## WORK TO COMPLETE
Wherever the word "agent" turns up in a line of the entries, copy that line.

## MATERIALS PROVIDED
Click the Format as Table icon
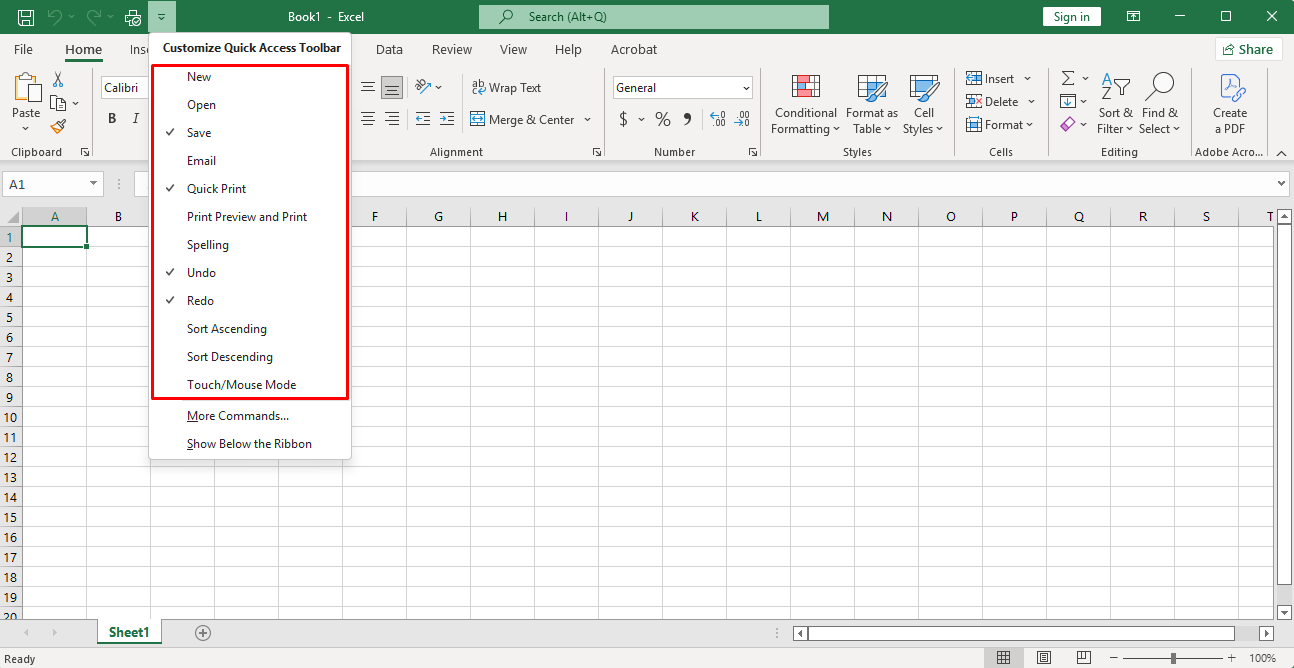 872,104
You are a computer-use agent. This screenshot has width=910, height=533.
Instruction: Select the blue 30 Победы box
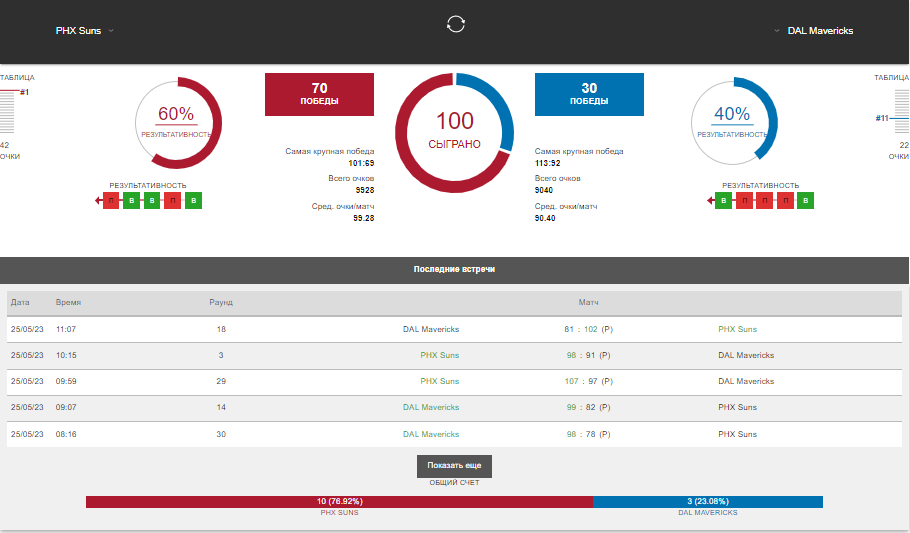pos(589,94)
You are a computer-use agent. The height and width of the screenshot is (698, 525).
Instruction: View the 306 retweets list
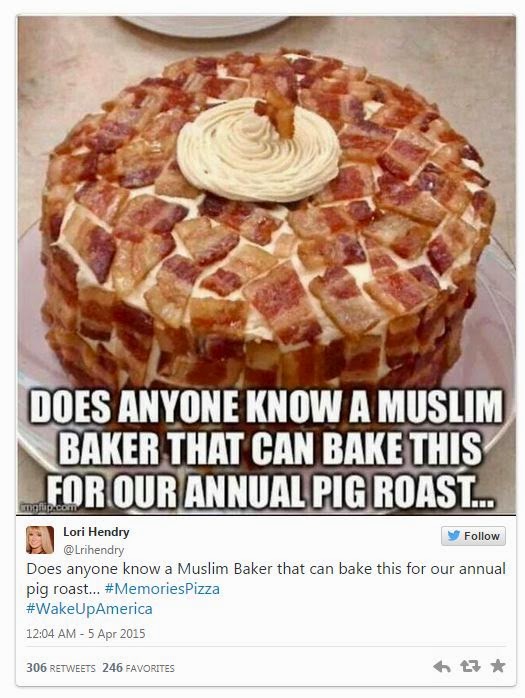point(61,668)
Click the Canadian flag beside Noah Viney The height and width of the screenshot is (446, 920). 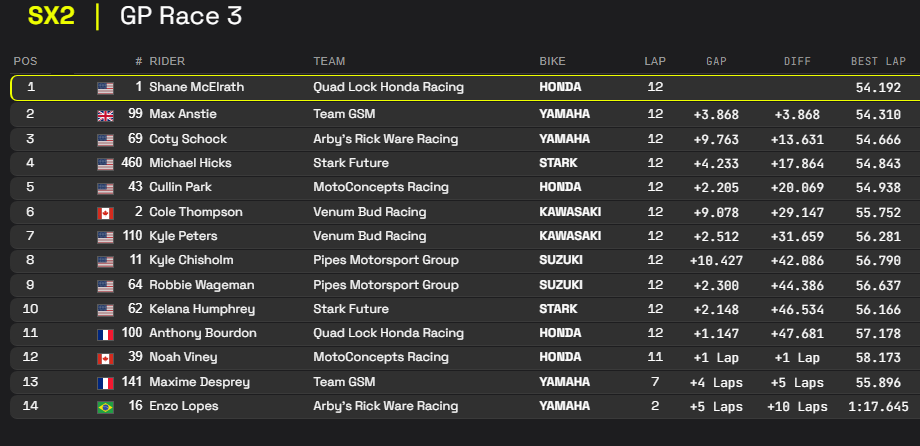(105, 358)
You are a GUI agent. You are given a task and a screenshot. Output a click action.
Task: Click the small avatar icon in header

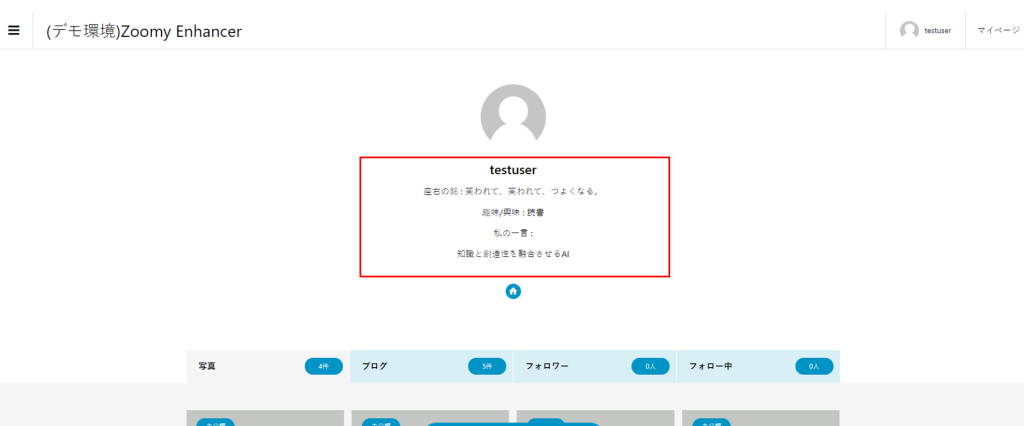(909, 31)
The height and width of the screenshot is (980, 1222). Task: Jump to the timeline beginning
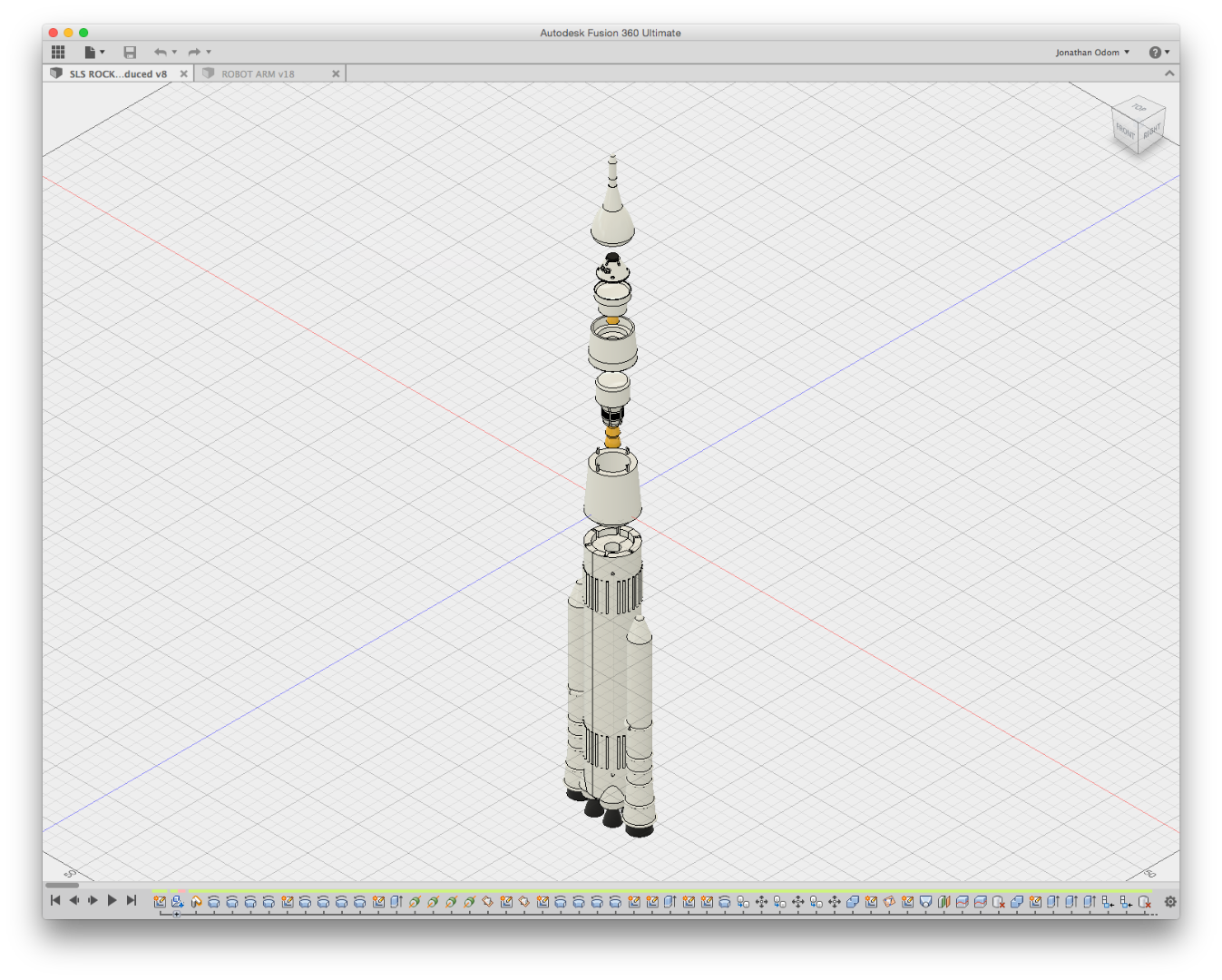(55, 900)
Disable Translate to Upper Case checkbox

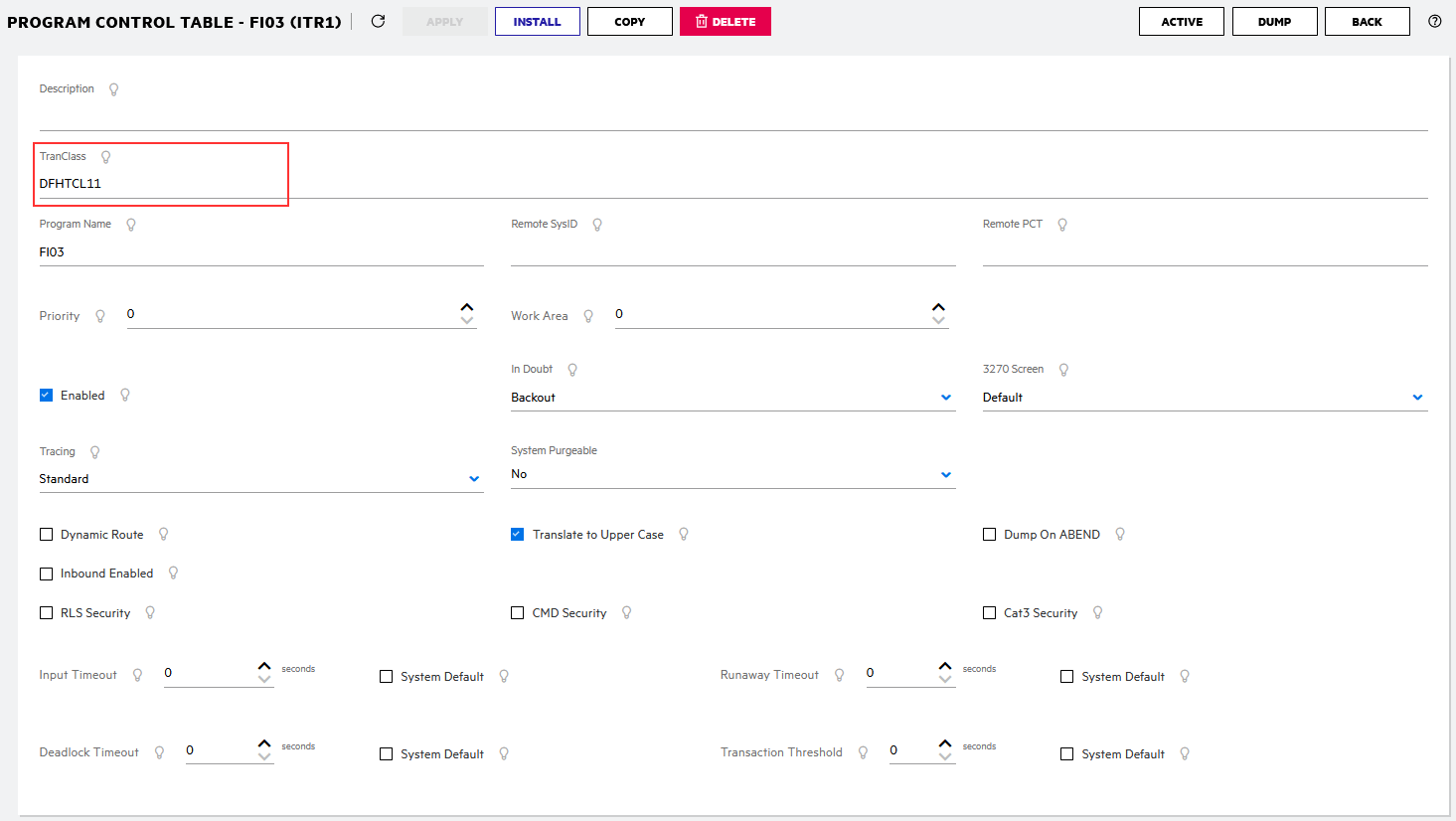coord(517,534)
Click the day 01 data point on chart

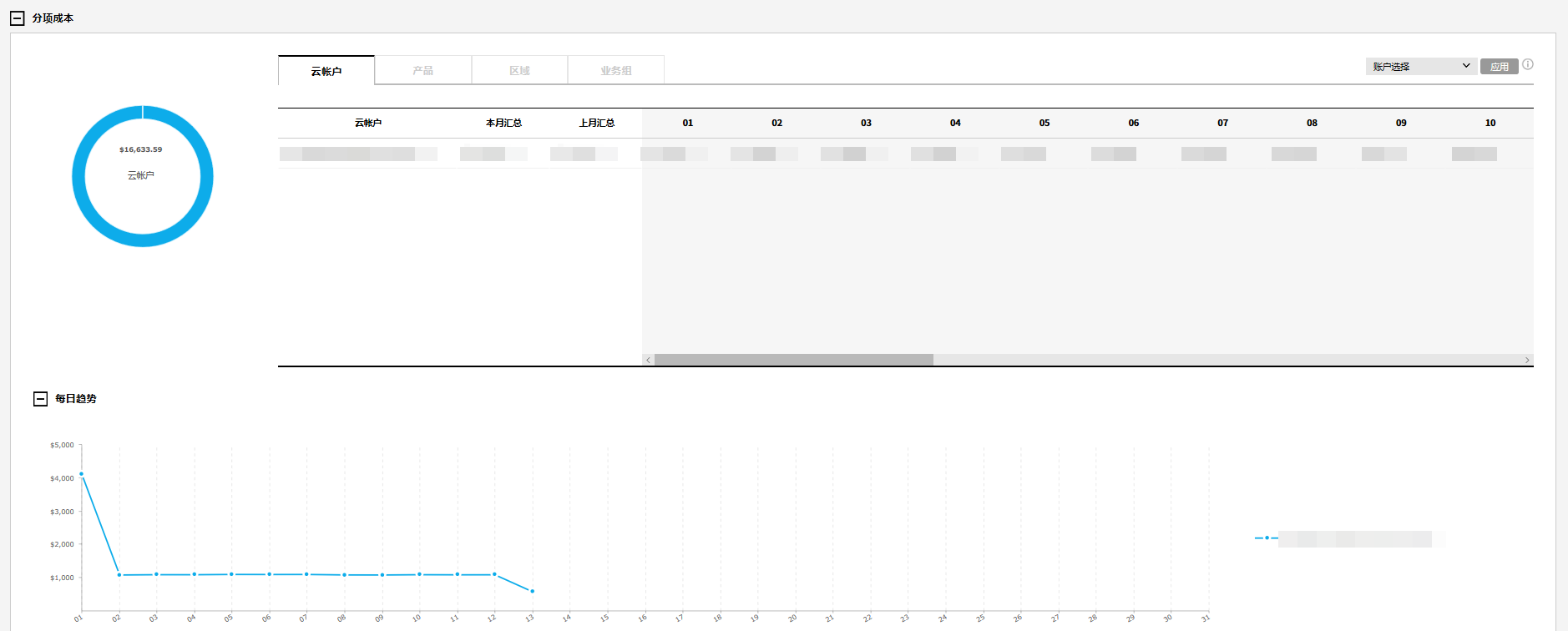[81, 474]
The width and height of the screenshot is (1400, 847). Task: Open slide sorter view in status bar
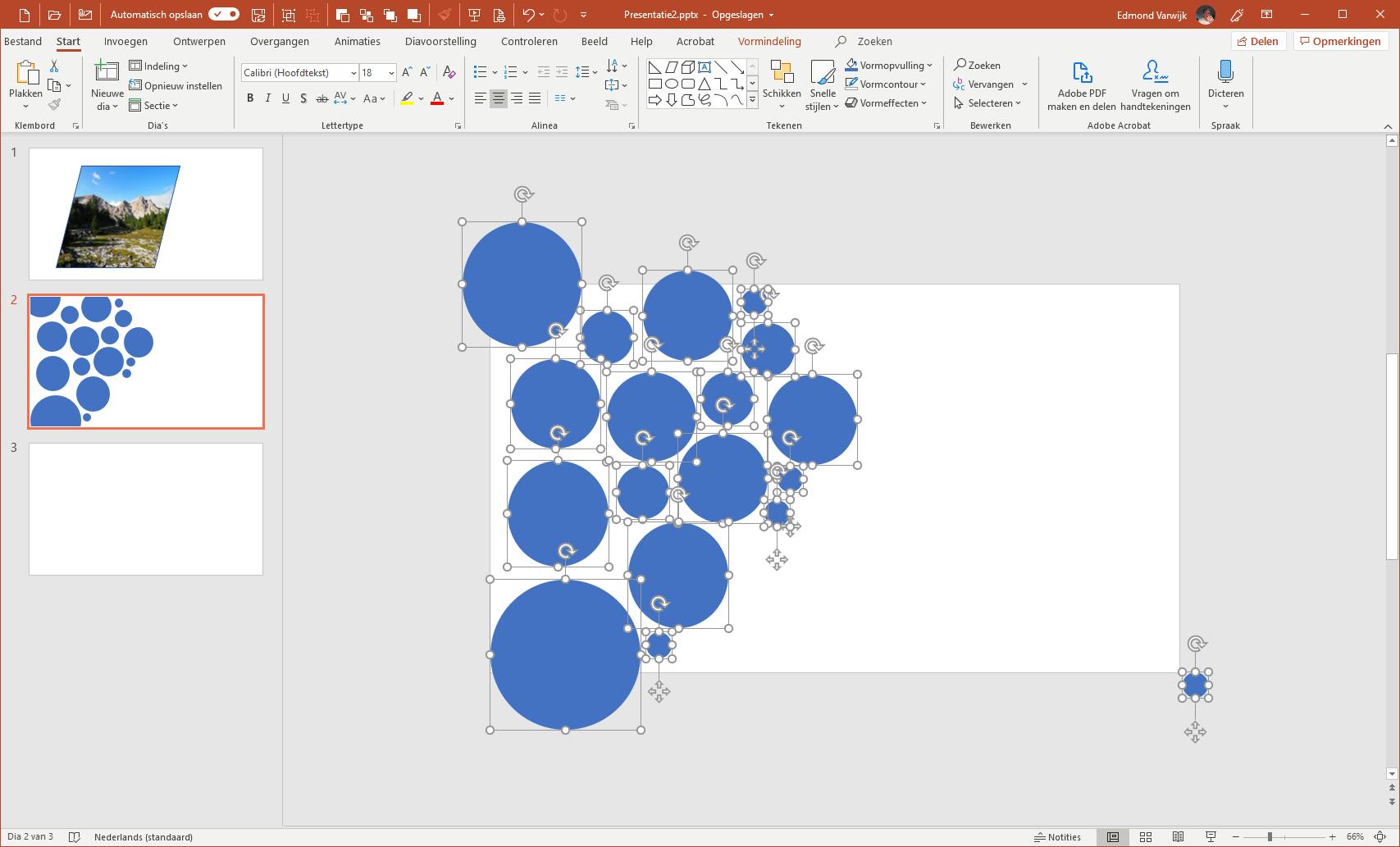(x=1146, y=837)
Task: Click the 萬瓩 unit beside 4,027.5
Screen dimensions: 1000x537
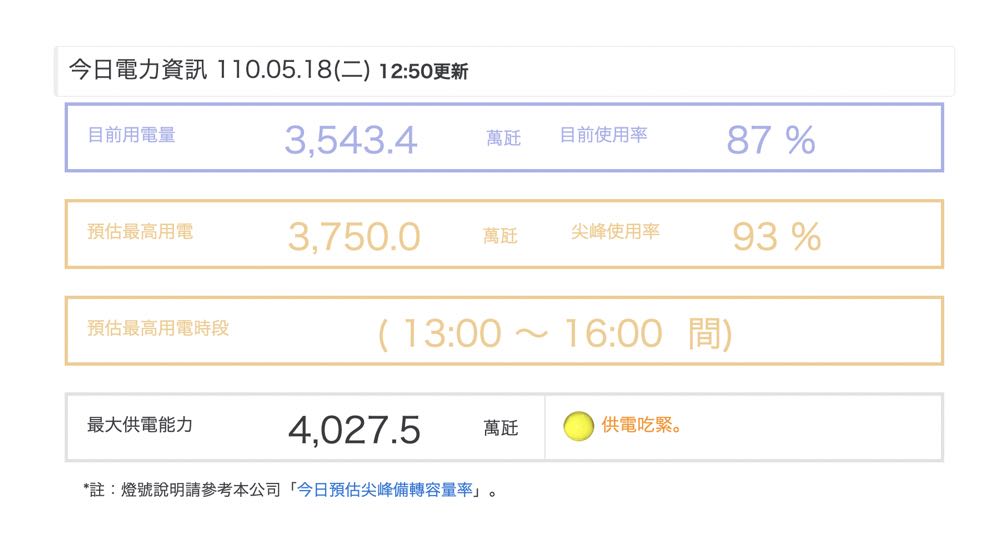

## ANSWER TO THIS TASK
You are a computer-use agent. This screenshot has width=910, height=533.
You are a computer-use agent. The height and width of the screenshot is (698, 525).
You are a GUI agent. You are given a task and a screenshot. Output a click action.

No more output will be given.